Cinéma, j'ai vu l'attachement


 Sur ce blog, on parle aussi de cinéma. Et aujourd'hui du film de Carine Tardieu, l'attachement avec Valérie Bruni-Tedeschi, Pio Marmai et Rahael Quenard notamment.

Je vous avoue que je suis très curieux des réalisatrices françaises ces derniers temps. J'aime beaucoup la "women touch" de cette génération de mise en scène.

Katell Quillevéré, Jeanne Herry, Emmanuelle Bercot, Maiwenn, Valérie Donzelli ou bien entendu Justine Triet m'ont procuré de réels plaisirs de spectateurs ces dernières années.

Cette curiosité m'a poussé à découvrir l'attachement le nouveau film de Carine Tardieu.

Le pitch rapide, une porte s'ouvre et une femme perd les eaux devant sa voisine Valérie Bruni-Tedeschi. Celle ci, célibataire et volontiers féministe garde le petit Elliott. Entre les 2, une vraie complicité prend naissance.

Une porte s'ouvre, le lendemain, le mari (Pio Marmai) en pleurs, sa femme est décédée des suites de l'accouchement.

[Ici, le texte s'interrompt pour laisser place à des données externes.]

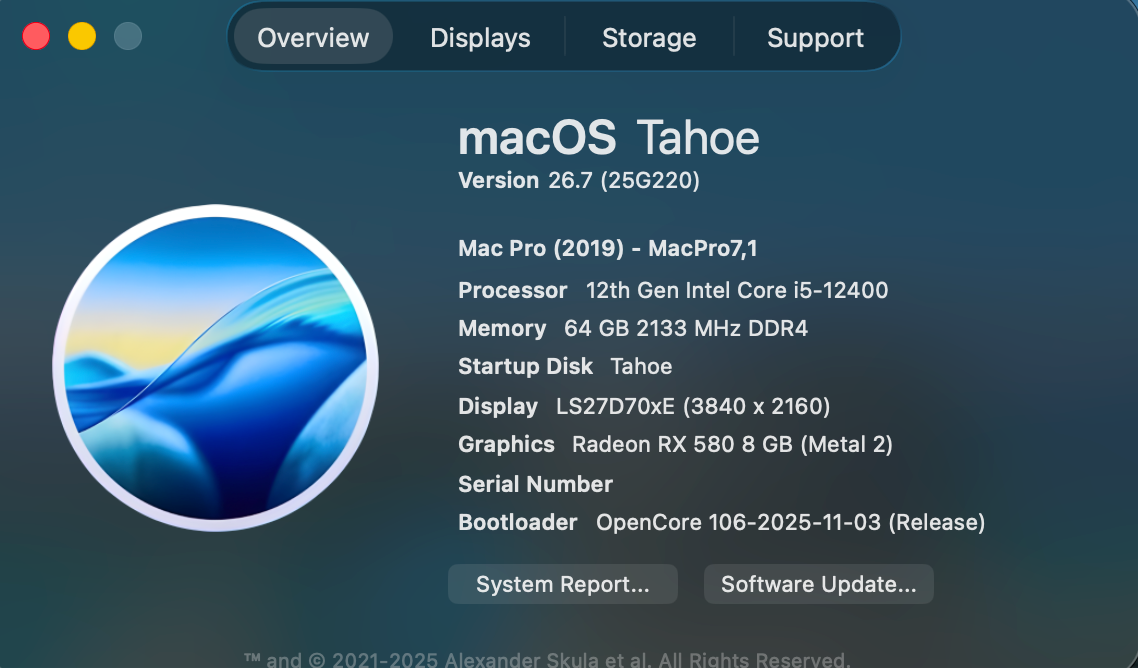Select the Mac Pro (2019) model line

coord(608,248)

Dès lors, on suit la relation de ce mari veuf et de sa voisine finalement séduite par cette famille, avec le petit Elliott en trait d'union.

Le film est selon moi inégal, quelques bons moments mais un scénario un poil alambiqué et des seconds rôles (Raphael Quenard) pas assez travaillés.

il est le père biologique du petit garçon en question et il fait du Quenard lors de ses quelques apparitions dans le film.

Pas un mauvais moment mais le sentiment étrange d'une réalisatrice qui court plusieurs lièvres à la fois (Pio Marmai, le papa débordé a une relation et se marie avec une doctoresse tout aussi dépassée) pour finalement nous proposer une fin très classique.

Tout ça pour ça et- in fine- un peu de difficulté pour s'identifier à des personnages qui sautent de scène en scène.

Mais, je vous le répète, il faut aller voir les films des réalisatrices françaises. C'est souvent l'assurance de voir, de réfléchir et d'aimer.